__Task requirements__
Transcribe the records from the line containing "Open thumbnail DSCN0228.JPG" onward, up to and including the final line, exactly and without anything else.

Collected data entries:

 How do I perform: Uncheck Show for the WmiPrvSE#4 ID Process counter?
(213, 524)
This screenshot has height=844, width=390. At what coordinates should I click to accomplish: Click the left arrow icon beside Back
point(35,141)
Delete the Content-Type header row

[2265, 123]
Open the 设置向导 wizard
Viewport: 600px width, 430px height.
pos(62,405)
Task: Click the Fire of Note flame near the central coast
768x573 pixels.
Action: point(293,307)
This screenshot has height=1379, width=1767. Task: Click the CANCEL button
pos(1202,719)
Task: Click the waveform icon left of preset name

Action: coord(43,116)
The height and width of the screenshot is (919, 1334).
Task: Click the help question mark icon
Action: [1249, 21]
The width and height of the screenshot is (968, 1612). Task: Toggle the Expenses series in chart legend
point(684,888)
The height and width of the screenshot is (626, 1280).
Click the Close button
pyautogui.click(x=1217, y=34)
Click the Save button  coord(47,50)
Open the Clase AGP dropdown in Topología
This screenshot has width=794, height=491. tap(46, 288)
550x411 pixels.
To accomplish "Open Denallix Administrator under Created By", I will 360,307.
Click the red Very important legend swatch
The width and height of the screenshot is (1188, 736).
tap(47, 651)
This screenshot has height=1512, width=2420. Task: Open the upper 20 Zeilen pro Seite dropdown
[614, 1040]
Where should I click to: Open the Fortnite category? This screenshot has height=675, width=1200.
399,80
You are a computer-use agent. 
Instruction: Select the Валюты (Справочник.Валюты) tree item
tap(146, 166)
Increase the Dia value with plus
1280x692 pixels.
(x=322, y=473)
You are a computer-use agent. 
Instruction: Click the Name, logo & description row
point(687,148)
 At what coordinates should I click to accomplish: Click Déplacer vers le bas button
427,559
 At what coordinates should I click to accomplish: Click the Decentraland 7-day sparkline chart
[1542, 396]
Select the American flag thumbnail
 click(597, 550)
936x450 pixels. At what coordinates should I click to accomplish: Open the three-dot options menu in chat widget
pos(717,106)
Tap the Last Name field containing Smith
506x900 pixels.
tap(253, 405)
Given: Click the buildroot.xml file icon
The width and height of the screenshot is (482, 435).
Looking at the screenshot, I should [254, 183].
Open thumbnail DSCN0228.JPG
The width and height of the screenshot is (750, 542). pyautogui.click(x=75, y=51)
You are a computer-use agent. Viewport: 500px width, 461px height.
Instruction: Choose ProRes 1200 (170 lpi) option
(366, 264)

__Task output__
Open thumbnail DSCN0228.JPG
The width and height of the screenshot is (750, 542). pyautogui.click(x=75, y=51)
You are a computer-use agent. Viewport: 500px width, 461px height.
Instruction: Choose ProRes 1200 (170 lpi) option
(366, 264)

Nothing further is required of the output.